--- Exercise directions ---
An exact repetition of the data is required; no picture should appear in it.

(Collection entries)
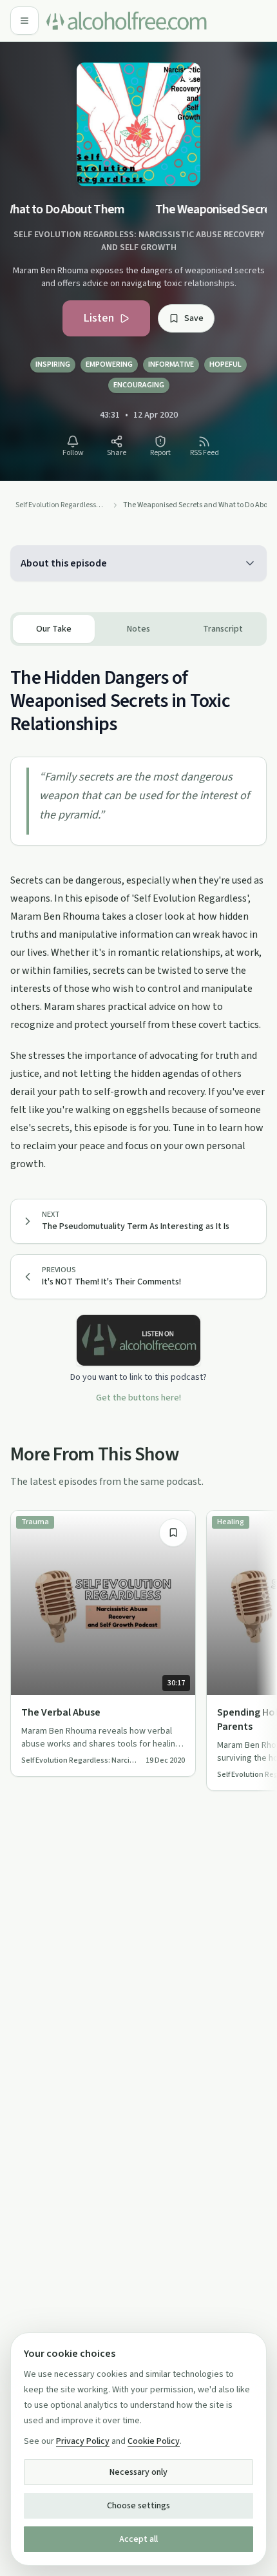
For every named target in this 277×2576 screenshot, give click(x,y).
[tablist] (138, 629)
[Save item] (173, 1532)
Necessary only (138, 2472)
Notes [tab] (138, 629)
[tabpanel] (138, 909)
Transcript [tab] (223, 629)
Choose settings (138, 2505)
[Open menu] (24, 20)
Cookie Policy (154, 2441)
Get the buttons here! (138, 1397)
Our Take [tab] (54, 629)
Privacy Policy (83, 2441)
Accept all (138, 2539)
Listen (98, 318)
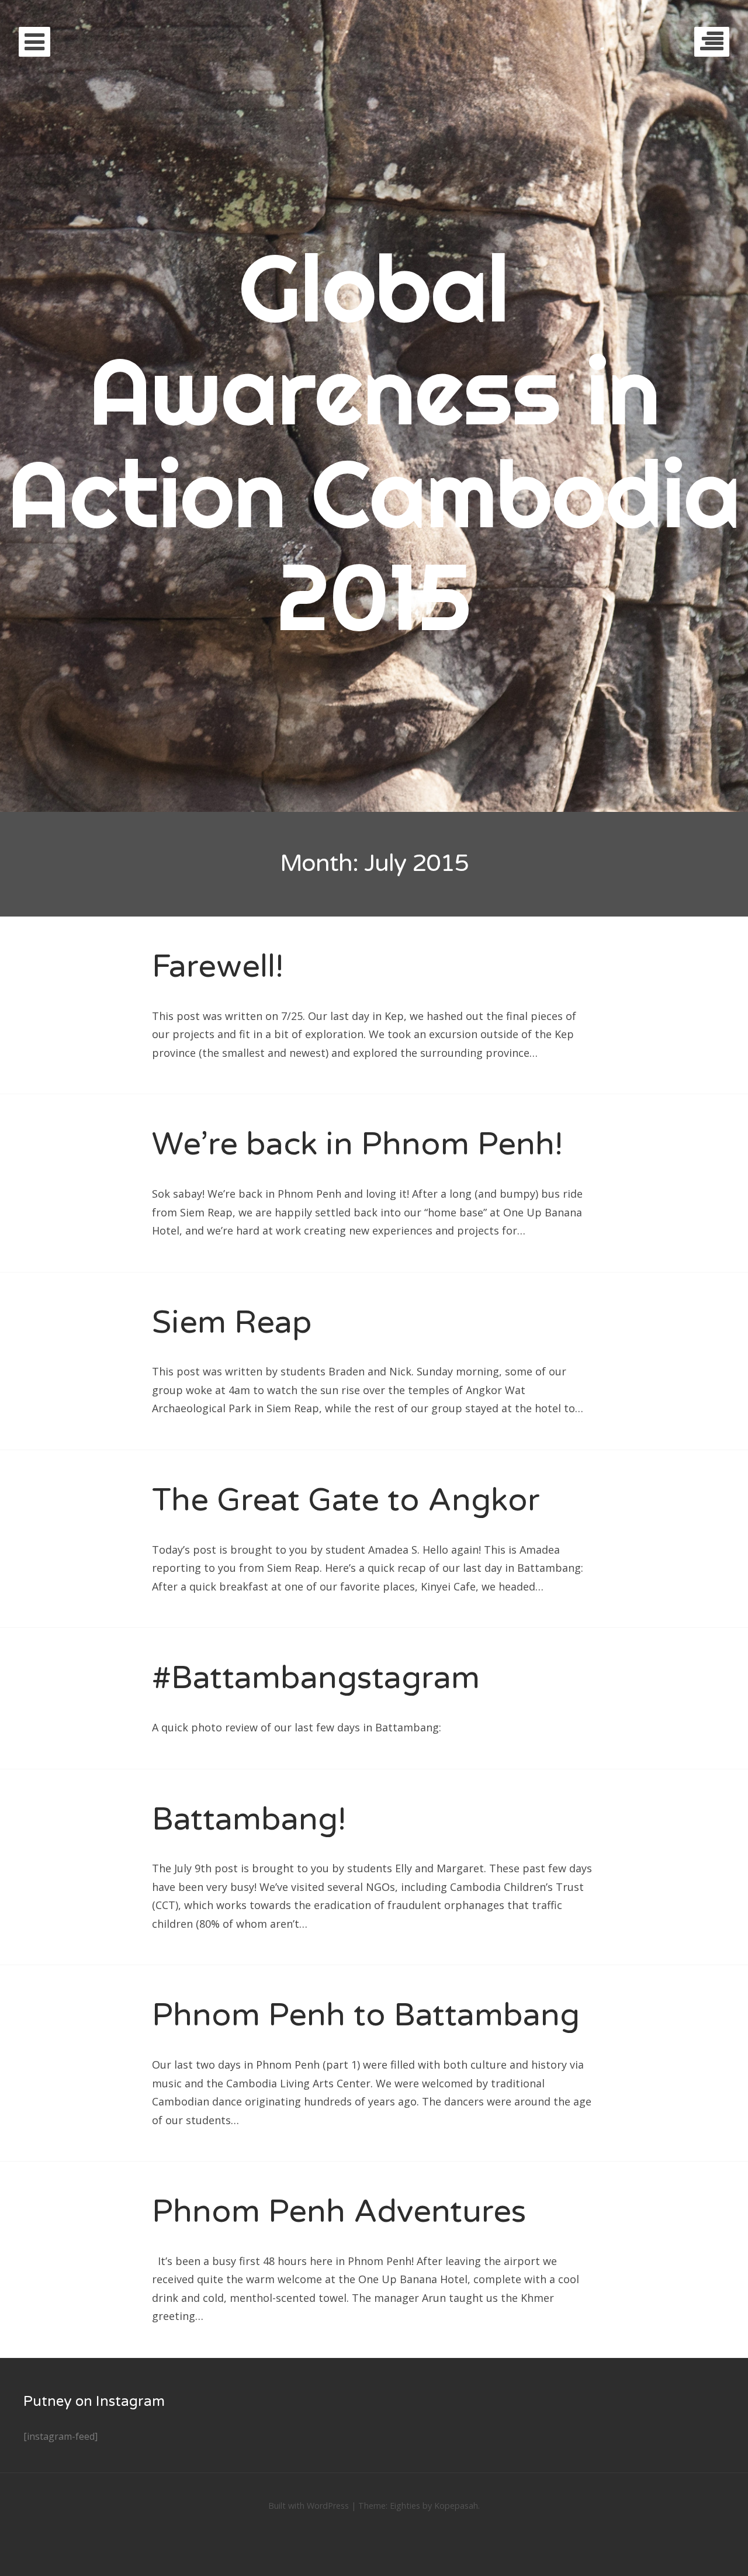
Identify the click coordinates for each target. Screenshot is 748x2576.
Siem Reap (232, 1322)
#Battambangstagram (316, 1678)
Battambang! (249, 1819)
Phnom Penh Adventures (339, 2212)
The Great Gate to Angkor (346, 1500)
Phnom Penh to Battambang (366, 2015)
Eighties (405, 2505)
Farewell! (217, 967)
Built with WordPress (308, 2505)
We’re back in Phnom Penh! (357, 1144)
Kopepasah (456, 2505)
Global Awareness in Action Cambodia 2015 (374, 441)
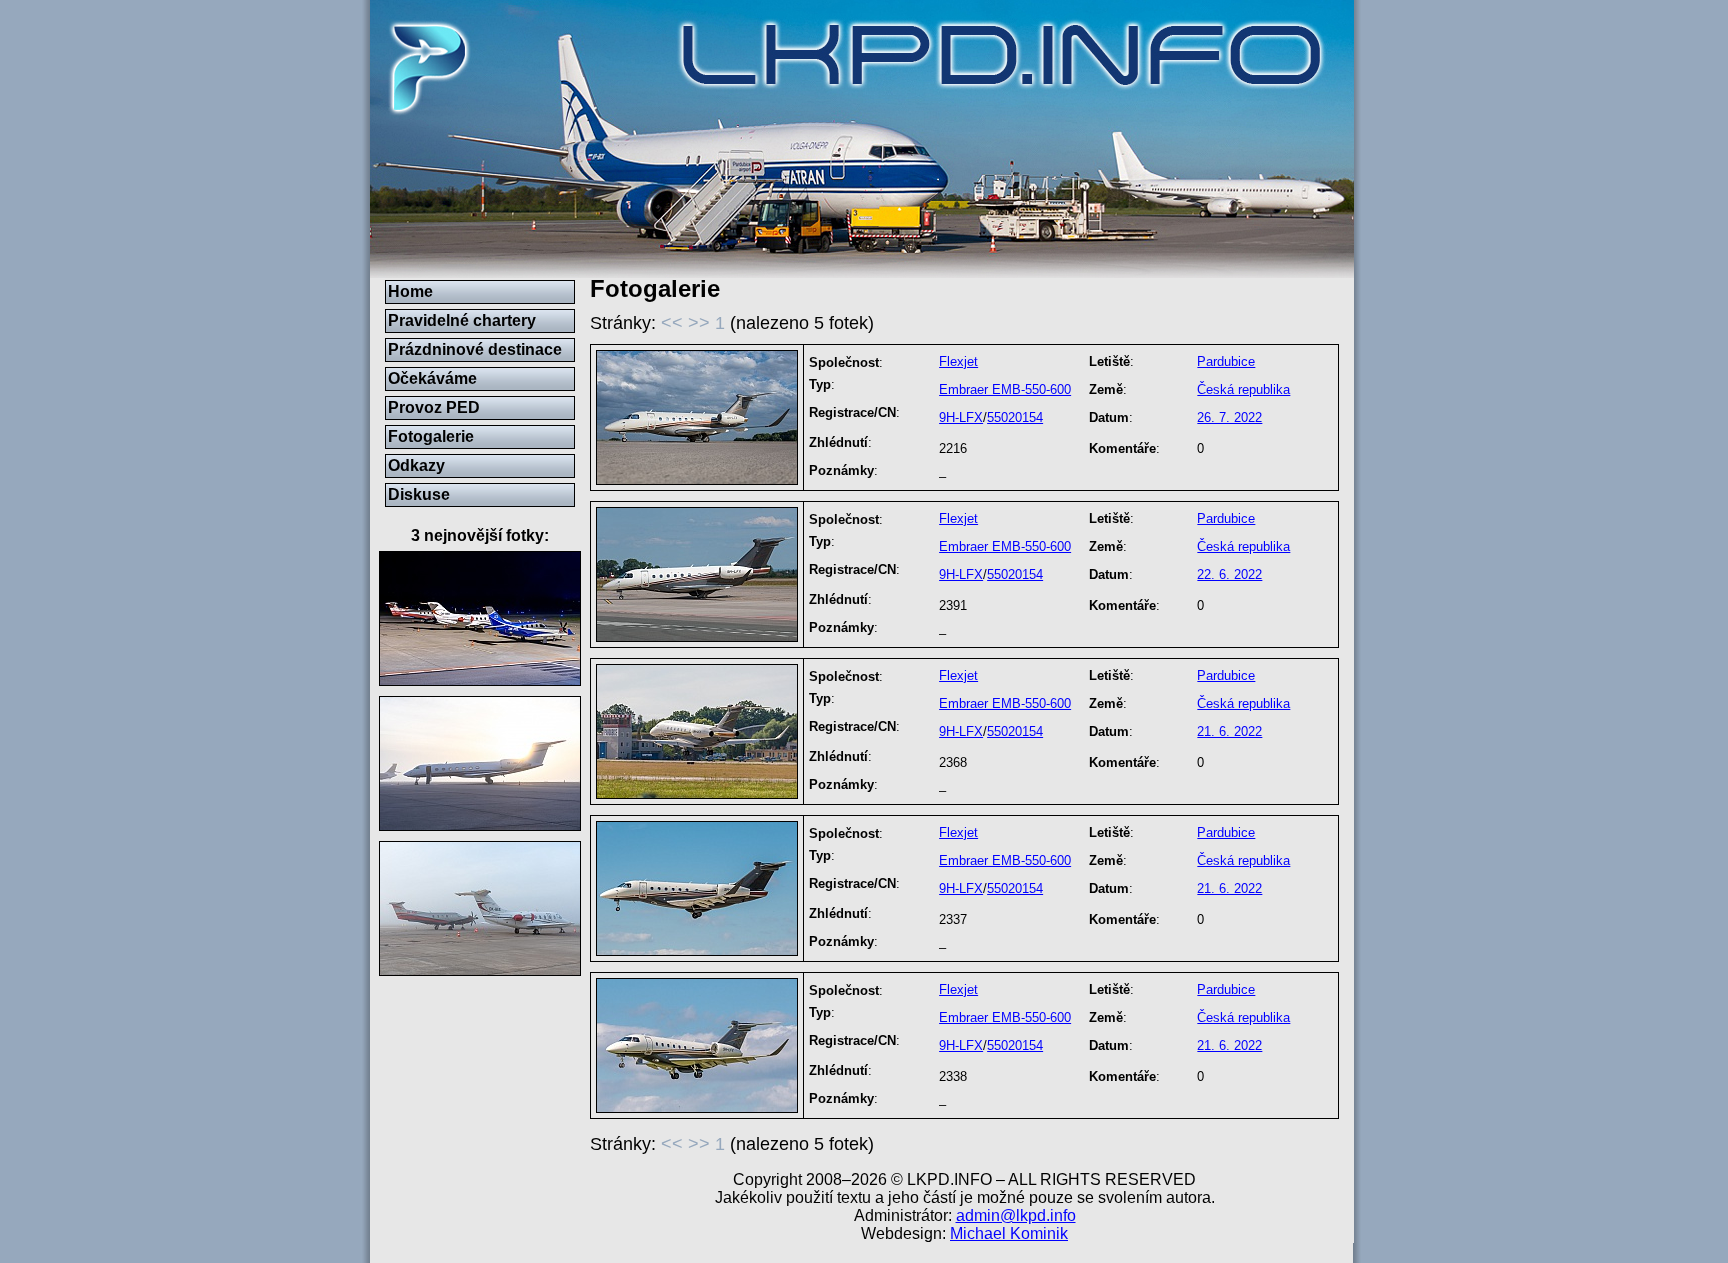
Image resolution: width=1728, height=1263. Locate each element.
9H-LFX (961, 417)
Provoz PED (434, 407)
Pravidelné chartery (462, 320)
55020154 (1015, 417)
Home (410, 291)
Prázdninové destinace (475, 349)
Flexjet (958, 361)
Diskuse (419, 494)
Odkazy (416, 465)
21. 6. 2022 (1229, 731)
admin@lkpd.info (1016, 1215)
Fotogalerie (431, 436)
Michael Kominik (1009, 1233)
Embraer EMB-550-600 (1005, 389)
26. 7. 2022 (1229, 417)
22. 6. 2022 (1229, 574)
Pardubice (1226, 361)
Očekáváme (432, 378)
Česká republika (1243, 389)
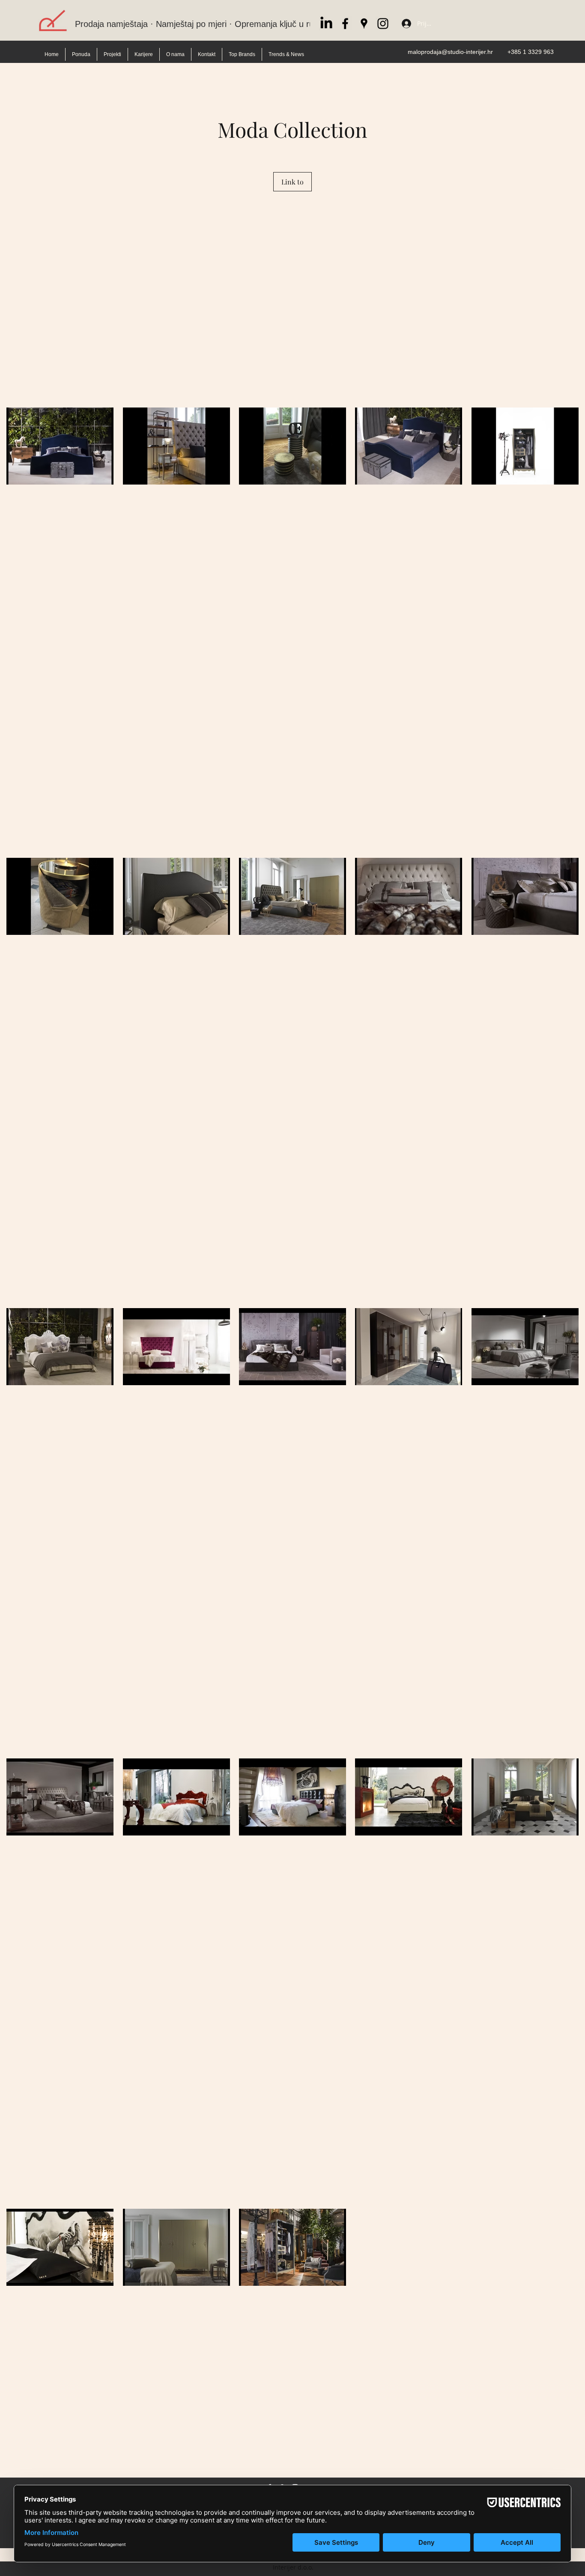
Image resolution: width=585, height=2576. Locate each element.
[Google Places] (364, 23)
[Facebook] (345, 23)
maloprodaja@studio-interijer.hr (450, 51)
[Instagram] (383, 23)
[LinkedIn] (326, 23)
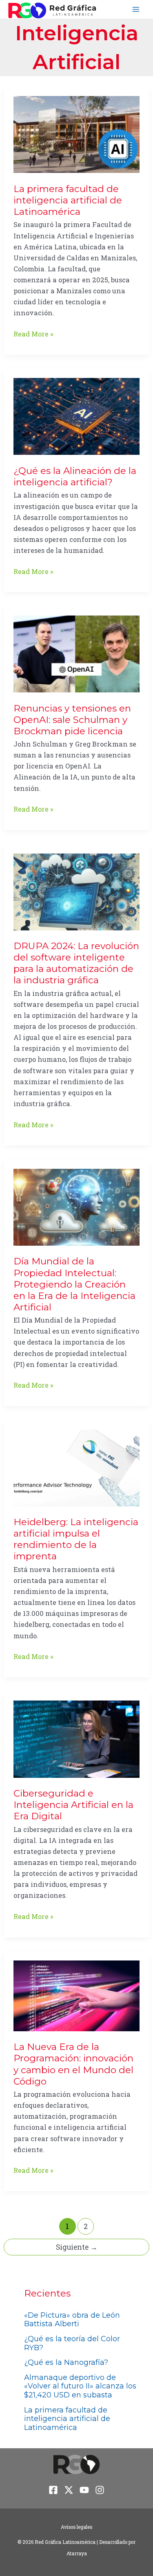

--- Answer to this task ---
For every named target in this 277×2576 screenshot, give click(x,y).
[tablist] (138, 629)
[Save item] (173, 1532)
Necessary only (138, 2472)
Notes [tab] (138, 629)
[tabpanel] (138, 909)
Transcript [tab] (223, 629)
Choose settings (138, 2505)
[Open menu] (24, 20)
Cookie Policy (154, 2441)
Get the buttons here! (138, 1397)
Our Take [tab] (54, 629)
Privacy Policy (83, 2441)
Accept all (138, 2539)
Listen (98, 318)
Identify the click coordinates for each target. Screenshot is 748x2576.
Siem Reap (232, 1322)
#Battambangstagram (316, 1678)
Battambang! (249, 1819)
Phnom Penh Adventures (339, 2212)
The Great Gate to Angkor (346, 1500)
Phnom Penh to Battambang (366, 2015)
Eighties (405, 2505)
Farewell! (217, 967)
Built with WordPress (308, 2505)
We’re back in Phnom Penh! (357, 1144)
Kopepasah (456, 2505)
Global Awareness in Action Cambodia 2015 (374, 441)
Image resolution: width=1728, height=1263. Locate each element.
9H-LFX (961, 417)
Provoz PED (434, 407)
Pravidelné chartery (462, 320)
55020154 (1015, 417)
Home (410, 291)
Prázdninové destinace (475, 349)
Flexjet (958, 361)
Diskuse (419, 494)
Odkazy (416, 465)
21. 6. 2022 (1229, 731)
admin@lkpd.info (1016, 1215)
Fotogalerie (431, 436)
Michael Kominik (1009, 1233)
Embraer EMB-550-600 (1005, 389)
26. 7. 2022 (1229, 417)
22. 6. 2022 (1229, 574)
Pardubice (1226, 361)
Očekáváme (432, 378)
Česká republika (1243, 389)
Image resolution: width=585, height=2576. Locate each element.
[Google Places] (364, 23)
[Facebook] (345, 23)
maloprodaja@studio-interijer.hr (450, 51)
[Instagram] (383, 23)
[LinkedIn] (326, 23)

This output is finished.